Task objective: Give back every record below precisely as written.

Available data:
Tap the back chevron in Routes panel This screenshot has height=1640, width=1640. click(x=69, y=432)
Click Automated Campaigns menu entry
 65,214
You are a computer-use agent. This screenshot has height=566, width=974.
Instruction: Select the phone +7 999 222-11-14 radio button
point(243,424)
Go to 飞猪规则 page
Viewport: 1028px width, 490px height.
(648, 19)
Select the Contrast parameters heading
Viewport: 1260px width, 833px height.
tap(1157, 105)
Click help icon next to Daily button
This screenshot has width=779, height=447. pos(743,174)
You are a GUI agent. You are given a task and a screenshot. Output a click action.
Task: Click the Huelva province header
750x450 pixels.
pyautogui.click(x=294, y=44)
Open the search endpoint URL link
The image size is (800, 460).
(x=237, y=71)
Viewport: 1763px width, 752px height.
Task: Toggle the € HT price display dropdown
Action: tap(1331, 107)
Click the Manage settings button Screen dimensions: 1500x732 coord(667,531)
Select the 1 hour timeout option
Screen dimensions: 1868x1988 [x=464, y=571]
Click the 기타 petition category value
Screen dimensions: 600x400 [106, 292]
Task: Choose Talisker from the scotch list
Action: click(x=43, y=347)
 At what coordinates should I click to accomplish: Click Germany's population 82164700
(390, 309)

Answer section:
Tap the back chevron in Routes panel This screenshot has height=1640, width=1640. click(x=69, y=432)
Click Automated Campaigns menu entry
 65,214
You are a computer-use agent. This screenshot has height=566, width=974.
Instruction: Select the phone +7 999 222-11-14 radio button
point(243,424)
Go to 飞猪规则 page
Viewport: 1028px width, 490px height.
(648, 19)
Select the Contrast parameters heading
Viewport: 1260px width, 833px height.
tap(1157, 105)
Click help icon next to Daily button
This screenshot has width=779, height=447. pos(743,174)
You are a GUI agent. You are given a task and a screenshot. Output a click action.
Task: Click the Huelva province header
750x450 pixels.
pyautogui.click(x=294, y=44)
Open the search endpoint URL link
The image size is (800, 460).
(x=237, y=71)
Viewport: 1763px width, 752px height.
Task: Toggle the € HT price display dropdown
Action: tap(1331, 107)
Click the Manage settings button Screen dimensions: 1500x732 coord(667,531)
Select the 1 hour timeout option
Screen dimensions: 1868x1988 [x=464, y=571]
Click the 기타 petition category value
Screen dimensions: 600x400 [106, 292]
Task: Choose Talisker from the scotch list
Action: click(x=43, y=347)
 At what coordinates should I click to accomplish: Click Germany's population 82164700
(390, 309)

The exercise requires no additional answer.